Rien à voir avec un malade qui combat un cancer, une mère de famille isolée qui bataille pour ses gamins, un chef d’entreprise qui jongle entre banques et clients, un chômeur longue durée qui s’épuise … eux se battent vraiment, mais dans la discrétion.
Certes, avec l’empilement des financements croisés, monter un dossier public nécessite technicité administrative et conviction, mais on y reste à l’abri des bouleversements technologiques ou de la concurrence internationale. A moins que le mille-feuilles français, par son génie auto-complexifiant, ne se prenne les pieds dans son propre tapis !
On pourrait lister à l’infini les mots à la mode : renaturation, réappropriation, proximité, territoire, participation …
Cet abus verbal dénote cependant une dérive de l’action publique.
Normalement protégée des affres du quotidien, par le temps long que lui confère la certitude de la collecte de l’impôt, elle ne devrait envisager qu’innovation, anticipation, et gestion à long terme.
Malheureusement, en employant un tel langage, la voici dans le temps court de la réaction et de la communication. Et là où l’on pourrait attendre des résultats, sonnants et trébuchants, concrets et opérationnels, nous sommes noyés par un sabir de communicants auto-satisfaits.

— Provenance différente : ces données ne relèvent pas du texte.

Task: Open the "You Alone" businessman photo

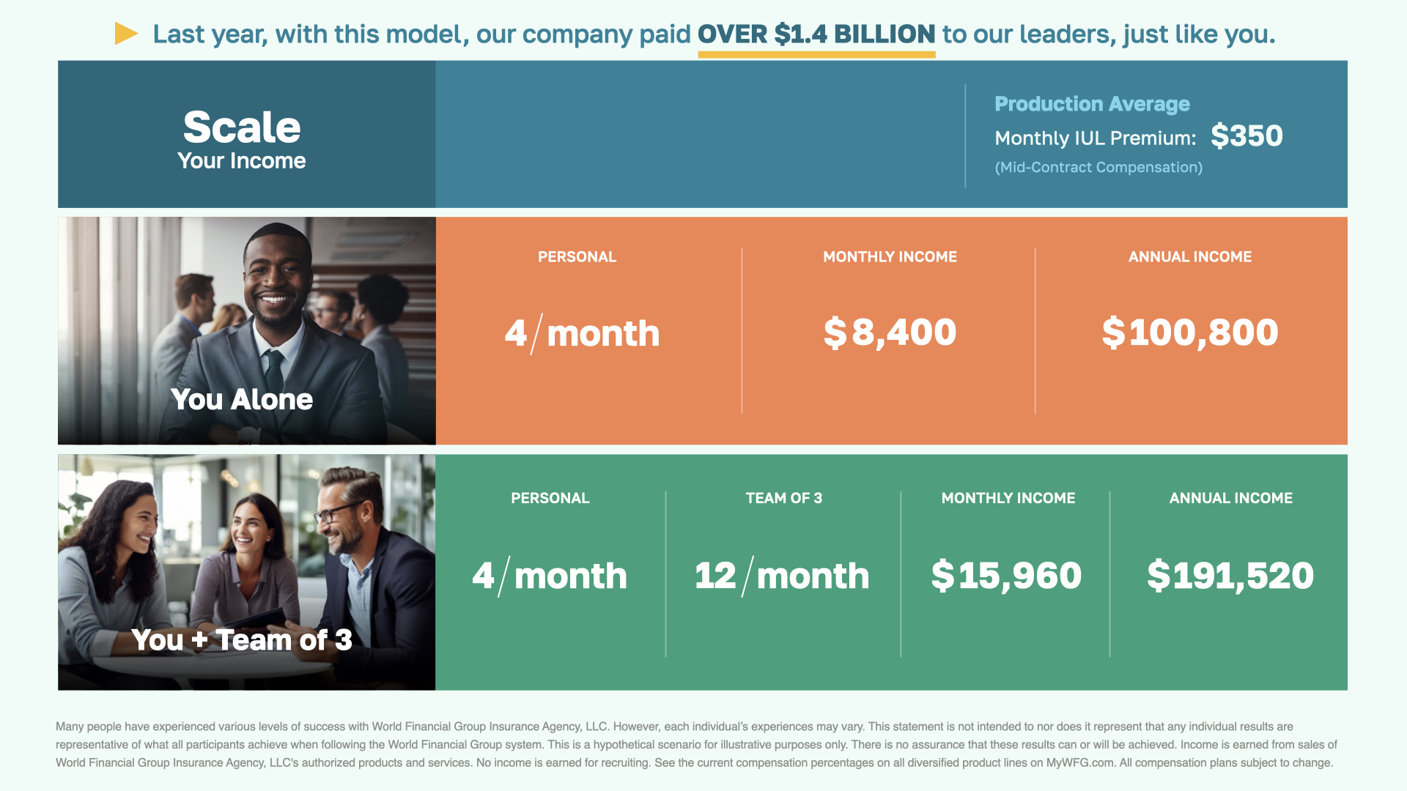Action: pyautogui.click(x=247, y=330)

La faute aux élections ? On le voit bien en Pays basque, l’approche des élections municipales entraîne la multiplication des opérations pré-électorales et des effets de manche,
Un brillant chef d’entreprise local me rapportait « c’est nous qui faisons tout, et ils n’en savent rien ». Il serait en effet amusant de comparer le rapport coût/ efficacité/ exposition des initiatives privées (commerciales, associatives, individuelles …) et de celles de la sphère publique.

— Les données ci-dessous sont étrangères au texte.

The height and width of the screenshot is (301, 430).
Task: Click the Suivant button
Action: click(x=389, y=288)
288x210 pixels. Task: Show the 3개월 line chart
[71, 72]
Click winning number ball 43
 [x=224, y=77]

Quand on inaugure une usine, la logique voudrait de féliciter l’investisseur, parfois parti de rien et qui crée de l’emploi et de la valeur : mais c’est souvent le subventionneur qui se place au premier plan de la photo.
Dans les années à venir, notre Pays basque devra affronter les enjeux majeurs : alors qu’il n’avait jamais connu de vraie révolution industrielle, et vivotait en laissant émigrer ses cadets, il semble aujourd’hui débordé par un changement brutal de paradigme, marqué en particulier par des afflux de population.
Logement, transports, environnement, emploi, espérons que les futurs programmes municipaux, ainsi que leur transposition à l’échelle de l’agglomération, dépassant le niveau de l‘accompagnement ou de la réaction tardive, proposeront de vraies anticipations, visions ou prospectives, plutôt que de nouvelles et vaines batailles administratives.